Lemmy world does the same thing, but to a lesser extent. Since they have so much of the users on the fediverse, them controlling their front page really controls the votes and who sees what.
How would that work?
We are all on different instances. With different algorithms, technology, and differing filters. The code doesnt support what your saying.
I know nothing about Lemmy's architecture, but how does my instance tally votes on a post from another instance?
Does it trust that instance? Does it only take into account votes cast on itself? Does it ask every federated instance for their vote totals?
Good questions. Its been a bit since ive looked at lemmys code so im going to dive in again.
Here is the docs for the votes themselves. https://github.com/LemmyNet/lemmy-docs/blob/main/src/users/03-votes-and-ranking.md
You can see this in action here: https://lemvotes.org/ if I recall.
I know the vote model is here . You can see the logic here. It checks to see if the post is actually available in the community with other functions and other such checks. It doesnt ask any lemmy instance for totals (unless theres something im not aware of), it tallies based on real time data. Which can also include fediverse actions(not necessarily lemmy/piefed/mbin/etc... but also mastodon, gotosocial, and other such services).
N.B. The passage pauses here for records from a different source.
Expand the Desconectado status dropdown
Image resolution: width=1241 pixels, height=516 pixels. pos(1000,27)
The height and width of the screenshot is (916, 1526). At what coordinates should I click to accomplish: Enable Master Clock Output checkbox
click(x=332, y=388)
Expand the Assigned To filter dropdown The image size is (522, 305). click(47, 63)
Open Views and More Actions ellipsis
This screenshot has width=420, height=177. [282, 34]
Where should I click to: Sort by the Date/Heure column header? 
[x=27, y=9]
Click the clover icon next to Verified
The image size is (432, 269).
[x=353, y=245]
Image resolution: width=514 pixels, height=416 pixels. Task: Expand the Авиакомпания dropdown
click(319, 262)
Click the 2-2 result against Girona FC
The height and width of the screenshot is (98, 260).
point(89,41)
One of the things piefed does a bit differently is it bunches up votes for sending to other instances. And there is a backfill operation when puling from new communities or users. I would argue its a bit better than lemmys system at least from a technical perspective. But its a VERY minor one. Its nice we have multiple ways of getting to the same result-ish.
Hope that helps! I dont know everything but I know a little bit.
That's quite interesting, thank you! So for an instance to manipulate votes, they'd have to stream a bunch of fake events.
Essentailly. Theres a couple of peertube instances that had that issue if i recall. Filters started to go up a coupke of years ago. Admins can see it pretty easy in the logs most of the time once its pointed out. Its a timing thing. Some software is beyter at it than others.
If an instance has the most people and blocks those people from seeing your post, delays it from posting, or downgrades it as a source, it could easily be done. They have control over their own instance.